**BRIEF:** Please report every line in the entries that contains the string "agent".

%%

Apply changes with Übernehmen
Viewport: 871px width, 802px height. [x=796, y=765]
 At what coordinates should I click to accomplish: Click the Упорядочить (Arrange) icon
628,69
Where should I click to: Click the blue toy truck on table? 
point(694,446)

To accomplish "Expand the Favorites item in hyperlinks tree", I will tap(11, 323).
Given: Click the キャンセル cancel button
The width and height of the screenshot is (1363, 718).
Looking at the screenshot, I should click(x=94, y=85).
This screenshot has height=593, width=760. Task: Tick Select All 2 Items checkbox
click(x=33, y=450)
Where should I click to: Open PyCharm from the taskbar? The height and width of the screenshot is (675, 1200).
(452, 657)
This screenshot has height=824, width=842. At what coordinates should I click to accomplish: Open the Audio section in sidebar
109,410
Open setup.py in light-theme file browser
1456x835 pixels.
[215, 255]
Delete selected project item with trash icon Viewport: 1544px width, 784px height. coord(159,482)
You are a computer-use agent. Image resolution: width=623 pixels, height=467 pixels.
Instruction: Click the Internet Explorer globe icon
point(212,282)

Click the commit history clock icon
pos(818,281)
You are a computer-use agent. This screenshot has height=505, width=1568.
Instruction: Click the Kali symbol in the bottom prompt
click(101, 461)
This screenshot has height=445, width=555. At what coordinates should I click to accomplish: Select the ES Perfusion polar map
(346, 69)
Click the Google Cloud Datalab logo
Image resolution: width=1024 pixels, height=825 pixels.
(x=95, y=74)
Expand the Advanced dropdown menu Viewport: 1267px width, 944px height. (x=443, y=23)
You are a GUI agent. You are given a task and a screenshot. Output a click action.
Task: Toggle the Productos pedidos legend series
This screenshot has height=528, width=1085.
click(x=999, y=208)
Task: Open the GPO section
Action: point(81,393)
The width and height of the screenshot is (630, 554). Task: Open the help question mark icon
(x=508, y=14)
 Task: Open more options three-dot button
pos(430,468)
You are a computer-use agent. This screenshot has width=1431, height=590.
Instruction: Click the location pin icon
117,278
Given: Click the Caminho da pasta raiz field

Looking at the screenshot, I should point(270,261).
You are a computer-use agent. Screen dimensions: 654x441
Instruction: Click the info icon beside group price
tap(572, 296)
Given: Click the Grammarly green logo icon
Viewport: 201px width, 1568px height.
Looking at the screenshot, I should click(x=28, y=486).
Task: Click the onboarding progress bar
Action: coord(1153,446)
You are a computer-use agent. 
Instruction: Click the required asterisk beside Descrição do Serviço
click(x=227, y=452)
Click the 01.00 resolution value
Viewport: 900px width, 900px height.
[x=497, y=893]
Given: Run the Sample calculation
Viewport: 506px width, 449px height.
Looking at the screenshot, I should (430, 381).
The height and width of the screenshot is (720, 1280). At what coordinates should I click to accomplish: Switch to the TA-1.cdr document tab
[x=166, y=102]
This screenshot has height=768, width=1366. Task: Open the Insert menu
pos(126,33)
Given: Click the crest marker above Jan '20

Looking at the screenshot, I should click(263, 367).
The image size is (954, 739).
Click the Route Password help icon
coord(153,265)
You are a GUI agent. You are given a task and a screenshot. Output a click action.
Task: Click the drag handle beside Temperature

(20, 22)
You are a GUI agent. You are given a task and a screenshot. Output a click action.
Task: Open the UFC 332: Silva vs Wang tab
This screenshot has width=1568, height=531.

%%

**THE COMPLETED TASK:**
You are a computer-use agent. Image resolution: width=623 pixels, height=467 pixels.
You are a computer-use agent. This screenshot has height=505, width=1568.
You are a GUI agent. You are given a task and a screenshot. Output a click action.
You are a computer-use agent. This screenshot has width=1431, height=590.
You are a computer-use agent. Screen dimensions: 654x441
You are a computer-use agent. 
You are a GUI agent. You are given a task and a screenshot. Output a click action.
You are a GUI agent. You are given a task and a screenshot. Output a click action.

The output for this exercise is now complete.